* _OBJETIVOS_
**a)** No excerto, em que autocarro ocorria o fenómeno descrito?
**b)** Transcreva do excerto tudo desde "Sabem aquelas imagens" até "nota de cor.".

* _EXCERTO DO TEXTO_
Sabem aquelas imagens onde está tudo certinho mas há qualquer coisa de errado e não sabemos bem o que é? Pois bem, vinha-me acontecendo um fenómeno semelhante no autocarro 28. Em meio de toda aquela normalidade laboral de pessoas vestidas para o trabalho com as faces da manhã que começa e do ponto que espera ser picado, no meio de todo este cinzento comum na vida da grande urbe, havia uma nota de cor.

* _DADOS APRESENTADOS_

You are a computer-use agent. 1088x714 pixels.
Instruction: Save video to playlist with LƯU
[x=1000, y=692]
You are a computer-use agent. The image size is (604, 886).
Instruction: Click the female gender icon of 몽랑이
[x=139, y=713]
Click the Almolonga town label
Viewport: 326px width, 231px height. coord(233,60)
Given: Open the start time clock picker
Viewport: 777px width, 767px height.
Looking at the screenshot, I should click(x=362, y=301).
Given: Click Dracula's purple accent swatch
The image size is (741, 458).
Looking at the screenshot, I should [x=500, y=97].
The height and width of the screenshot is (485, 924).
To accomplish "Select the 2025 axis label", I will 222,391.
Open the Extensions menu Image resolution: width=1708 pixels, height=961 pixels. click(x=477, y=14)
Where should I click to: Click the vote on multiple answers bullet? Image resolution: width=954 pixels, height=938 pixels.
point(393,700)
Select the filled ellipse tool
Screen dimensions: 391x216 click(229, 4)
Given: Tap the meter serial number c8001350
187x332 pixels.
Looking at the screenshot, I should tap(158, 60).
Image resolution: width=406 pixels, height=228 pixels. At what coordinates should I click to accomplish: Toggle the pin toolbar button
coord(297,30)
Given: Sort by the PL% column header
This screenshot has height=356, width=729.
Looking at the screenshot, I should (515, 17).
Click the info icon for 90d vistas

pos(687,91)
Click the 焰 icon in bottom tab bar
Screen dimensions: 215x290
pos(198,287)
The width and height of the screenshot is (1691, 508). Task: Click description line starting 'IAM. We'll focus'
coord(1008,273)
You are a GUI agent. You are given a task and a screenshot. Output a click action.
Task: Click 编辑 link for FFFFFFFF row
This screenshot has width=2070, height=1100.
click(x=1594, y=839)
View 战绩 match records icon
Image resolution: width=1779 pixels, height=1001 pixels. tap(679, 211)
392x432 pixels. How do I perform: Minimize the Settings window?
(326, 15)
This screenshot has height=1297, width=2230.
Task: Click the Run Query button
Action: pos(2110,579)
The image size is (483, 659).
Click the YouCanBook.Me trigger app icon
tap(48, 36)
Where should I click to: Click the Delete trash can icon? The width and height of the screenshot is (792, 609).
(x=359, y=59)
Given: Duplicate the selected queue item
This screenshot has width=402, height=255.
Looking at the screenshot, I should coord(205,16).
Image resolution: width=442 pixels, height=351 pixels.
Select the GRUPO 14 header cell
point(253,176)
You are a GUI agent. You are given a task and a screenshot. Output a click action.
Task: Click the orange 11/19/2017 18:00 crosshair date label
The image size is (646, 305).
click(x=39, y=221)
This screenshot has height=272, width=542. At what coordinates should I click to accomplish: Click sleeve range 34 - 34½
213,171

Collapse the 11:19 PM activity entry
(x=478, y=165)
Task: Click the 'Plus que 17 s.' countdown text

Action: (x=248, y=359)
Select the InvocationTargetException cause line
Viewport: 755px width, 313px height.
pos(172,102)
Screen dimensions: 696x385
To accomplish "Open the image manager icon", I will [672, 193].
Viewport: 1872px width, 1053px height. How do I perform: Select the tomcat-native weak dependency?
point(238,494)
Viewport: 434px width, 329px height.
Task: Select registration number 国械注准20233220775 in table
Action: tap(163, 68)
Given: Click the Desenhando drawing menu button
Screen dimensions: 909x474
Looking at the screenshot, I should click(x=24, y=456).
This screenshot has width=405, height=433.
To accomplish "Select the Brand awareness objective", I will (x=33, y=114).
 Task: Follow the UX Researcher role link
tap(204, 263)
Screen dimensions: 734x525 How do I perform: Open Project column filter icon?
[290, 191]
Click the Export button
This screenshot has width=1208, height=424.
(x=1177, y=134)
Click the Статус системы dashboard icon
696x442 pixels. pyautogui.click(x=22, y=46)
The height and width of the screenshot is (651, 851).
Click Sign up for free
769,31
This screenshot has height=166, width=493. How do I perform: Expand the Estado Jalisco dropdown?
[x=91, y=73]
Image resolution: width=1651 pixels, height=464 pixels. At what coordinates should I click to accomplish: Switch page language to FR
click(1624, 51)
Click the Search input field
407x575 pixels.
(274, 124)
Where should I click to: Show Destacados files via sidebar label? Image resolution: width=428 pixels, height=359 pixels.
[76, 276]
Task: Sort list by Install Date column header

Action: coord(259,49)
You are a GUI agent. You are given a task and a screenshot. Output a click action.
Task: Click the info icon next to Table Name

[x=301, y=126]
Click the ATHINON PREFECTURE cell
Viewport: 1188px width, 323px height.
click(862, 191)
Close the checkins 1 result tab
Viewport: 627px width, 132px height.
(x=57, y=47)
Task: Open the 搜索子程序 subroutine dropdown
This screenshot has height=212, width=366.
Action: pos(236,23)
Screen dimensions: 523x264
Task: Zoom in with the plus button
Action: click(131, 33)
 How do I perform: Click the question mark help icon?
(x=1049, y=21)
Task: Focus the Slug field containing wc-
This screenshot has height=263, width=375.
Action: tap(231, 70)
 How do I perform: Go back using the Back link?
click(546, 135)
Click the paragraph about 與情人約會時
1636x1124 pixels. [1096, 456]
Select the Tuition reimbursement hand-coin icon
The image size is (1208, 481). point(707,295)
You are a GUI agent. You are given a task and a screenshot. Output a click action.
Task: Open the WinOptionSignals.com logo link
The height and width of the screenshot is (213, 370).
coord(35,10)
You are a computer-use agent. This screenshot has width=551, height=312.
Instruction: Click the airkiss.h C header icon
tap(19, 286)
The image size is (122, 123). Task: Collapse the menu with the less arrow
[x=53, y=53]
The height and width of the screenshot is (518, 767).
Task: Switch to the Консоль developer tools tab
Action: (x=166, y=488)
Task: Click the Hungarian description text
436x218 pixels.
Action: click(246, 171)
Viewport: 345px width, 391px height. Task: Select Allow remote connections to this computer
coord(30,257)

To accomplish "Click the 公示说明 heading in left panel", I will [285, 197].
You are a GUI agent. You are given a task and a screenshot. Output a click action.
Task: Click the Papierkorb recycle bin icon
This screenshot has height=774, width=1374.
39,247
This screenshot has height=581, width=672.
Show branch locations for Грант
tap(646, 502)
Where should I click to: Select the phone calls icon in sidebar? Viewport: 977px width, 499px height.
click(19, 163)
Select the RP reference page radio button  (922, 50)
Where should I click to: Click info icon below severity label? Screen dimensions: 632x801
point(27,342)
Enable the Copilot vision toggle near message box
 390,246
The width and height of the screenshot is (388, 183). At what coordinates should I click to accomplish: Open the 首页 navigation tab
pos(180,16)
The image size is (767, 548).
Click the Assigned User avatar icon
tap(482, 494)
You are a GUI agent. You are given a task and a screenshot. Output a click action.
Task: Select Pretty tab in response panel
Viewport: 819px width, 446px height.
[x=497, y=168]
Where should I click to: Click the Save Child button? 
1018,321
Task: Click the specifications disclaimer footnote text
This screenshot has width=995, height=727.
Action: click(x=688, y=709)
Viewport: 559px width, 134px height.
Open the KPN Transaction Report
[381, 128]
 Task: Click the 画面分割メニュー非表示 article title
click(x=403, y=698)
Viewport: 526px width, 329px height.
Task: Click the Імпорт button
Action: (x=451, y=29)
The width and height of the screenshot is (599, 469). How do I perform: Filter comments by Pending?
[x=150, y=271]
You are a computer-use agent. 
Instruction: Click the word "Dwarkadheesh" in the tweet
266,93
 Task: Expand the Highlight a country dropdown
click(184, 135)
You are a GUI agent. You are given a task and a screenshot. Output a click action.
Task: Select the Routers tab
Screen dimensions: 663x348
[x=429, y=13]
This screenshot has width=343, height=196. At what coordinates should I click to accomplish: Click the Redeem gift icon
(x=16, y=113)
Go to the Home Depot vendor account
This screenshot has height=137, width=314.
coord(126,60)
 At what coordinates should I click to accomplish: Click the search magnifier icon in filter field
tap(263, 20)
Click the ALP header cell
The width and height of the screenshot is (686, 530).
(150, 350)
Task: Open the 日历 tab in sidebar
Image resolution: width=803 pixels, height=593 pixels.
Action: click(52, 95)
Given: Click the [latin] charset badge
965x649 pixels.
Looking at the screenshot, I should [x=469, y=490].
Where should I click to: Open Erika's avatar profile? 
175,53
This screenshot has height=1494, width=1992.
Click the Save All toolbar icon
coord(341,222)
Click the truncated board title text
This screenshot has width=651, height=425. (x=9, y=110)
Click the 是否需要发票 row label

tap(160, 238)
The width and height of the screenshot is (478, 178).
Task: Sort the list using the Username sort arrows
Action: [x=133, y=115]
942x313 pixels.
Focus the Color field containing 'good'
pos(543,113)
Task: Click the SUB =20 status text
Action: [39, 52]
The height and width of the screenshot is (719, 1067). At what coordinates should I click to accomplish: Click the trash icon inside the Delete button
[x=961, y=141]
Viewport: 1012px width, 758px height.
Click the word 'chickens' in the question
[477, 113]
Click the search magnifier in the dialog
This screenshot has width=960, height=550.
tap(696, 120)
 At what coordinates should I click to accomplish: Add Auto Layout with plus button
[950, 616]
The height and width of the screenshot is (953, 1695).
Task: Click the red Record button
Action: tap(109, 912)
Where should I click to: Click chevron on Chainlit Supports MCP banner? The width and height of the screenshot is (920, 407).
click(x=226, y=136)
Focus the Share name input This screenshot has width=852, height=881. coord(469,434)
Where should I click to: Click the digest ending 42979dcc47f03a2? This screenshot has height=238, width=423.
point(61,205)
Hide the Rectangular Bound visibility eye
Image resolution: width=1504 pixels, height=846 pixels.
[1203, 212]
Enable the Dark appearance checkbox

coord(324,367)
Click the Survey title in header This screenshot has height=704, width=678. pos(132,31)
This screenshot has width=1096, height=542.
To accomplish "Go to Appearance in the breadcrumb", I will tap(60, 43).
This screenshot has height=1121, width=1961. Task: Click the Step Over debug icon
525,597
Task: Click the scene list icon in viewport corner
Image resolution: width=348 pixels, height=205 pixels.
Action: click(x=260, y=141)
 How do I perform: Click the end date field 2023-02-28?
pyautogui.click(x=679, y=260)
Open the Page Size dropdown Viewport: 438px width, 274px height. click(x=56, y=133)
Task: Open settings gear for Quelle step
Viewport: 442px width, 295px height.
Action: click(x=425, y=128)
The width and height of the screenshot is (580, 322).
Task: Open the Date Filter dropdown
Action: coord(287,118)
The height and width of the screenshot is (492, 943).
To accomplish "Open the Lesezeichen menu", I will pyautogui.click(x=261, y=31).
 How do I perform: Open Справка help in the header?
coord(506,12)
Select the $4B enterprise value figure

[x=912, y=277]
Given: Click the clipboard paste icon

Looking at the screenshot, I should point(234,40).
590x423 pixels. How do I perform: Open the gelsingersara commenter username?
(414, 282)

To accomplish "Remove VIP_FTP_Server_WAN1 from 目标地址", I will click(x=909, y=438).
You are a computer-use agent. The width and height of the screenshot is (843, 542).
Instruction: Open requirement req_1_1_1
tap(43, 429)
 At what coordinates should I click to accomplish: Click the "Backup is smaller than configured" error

* _LISTA DE SOLUÇÕES_
**a)** No autocarro 28.

**b)**
Sabem aquelas imagens onde está tudo certinho mas há qualquer coisa de errado e não sabemos bem o que é? Pois bem, vinha-me acontecendo um fenómeno semelhante no autocarro 28. Em meio de toda aquela normalidade laboral de pessoas vestidas para o trabalho com as faces da manhã que começa e do ponto que espera ser picado, no meio de todo este cinzento comum na vida da grande urbe, havia uma nota de cor.